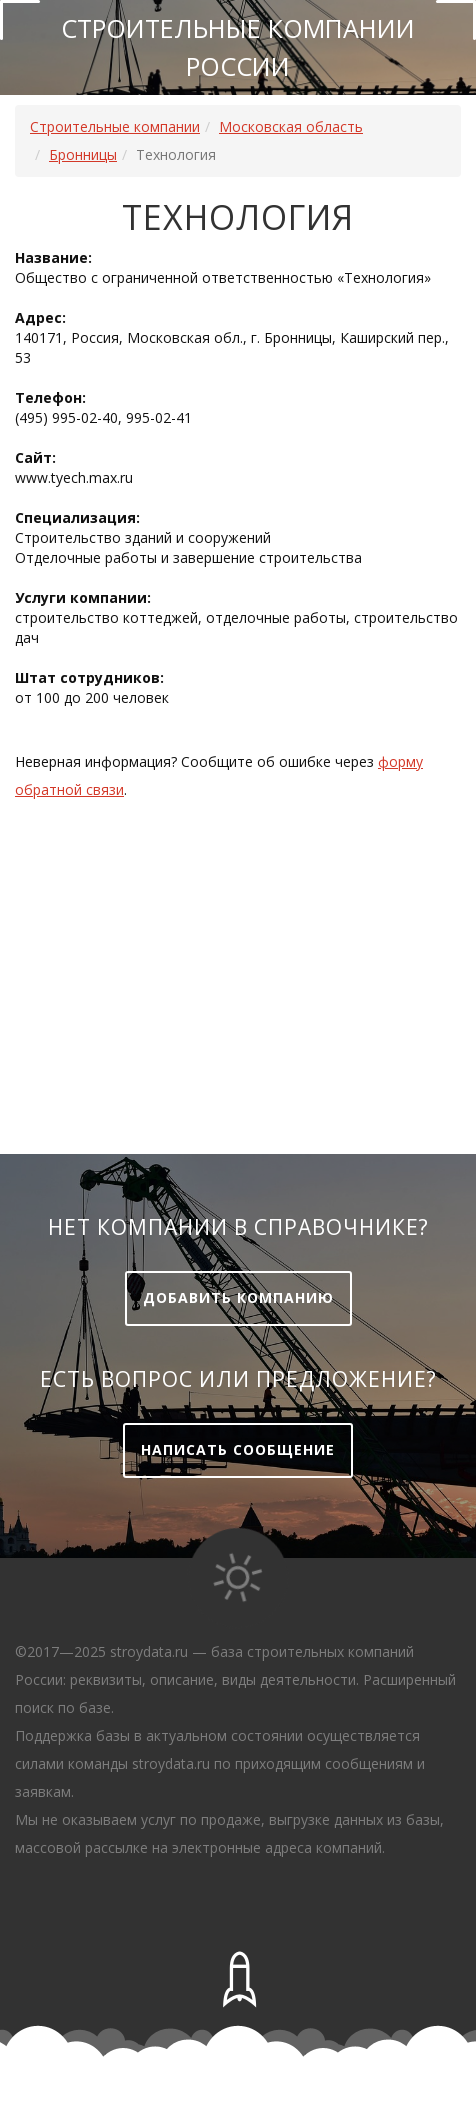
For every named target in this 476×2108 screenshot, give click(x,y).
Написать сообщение (238, 1449)
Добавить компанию (238, 1297)
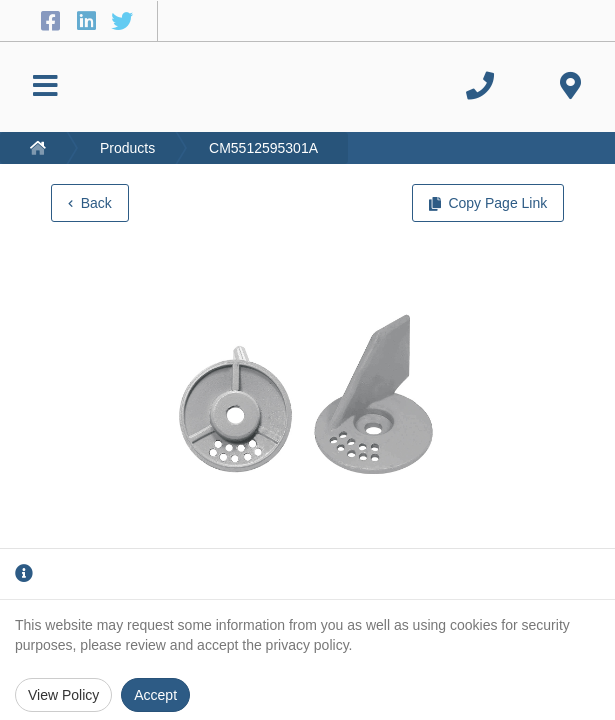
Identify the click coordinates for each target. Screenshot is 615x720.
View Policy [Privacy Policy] (63, 695)
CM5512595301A (263, 148)
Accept (155, 695)
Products (127, 148)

# # # # # # #

* STATED PROBLEM: Swap "Products" for "Catalog" throughout the data above, reproducing every other line unchanged and omitting the pictures.

* RESULT FOR THIS EXERCISE:
For every named target in this 476×2108 screenshot, give click(x,y).
Написать сообщение (238, 1449)
Добавить компанию (238, 1297)
Identify the click coordinates for each target. Screenshot is 615x720.
View Policy [Privacy Policy] (63, 695)
CM5512595301A (263, 148)
Accept (155, 695)
Catalog (127, 148)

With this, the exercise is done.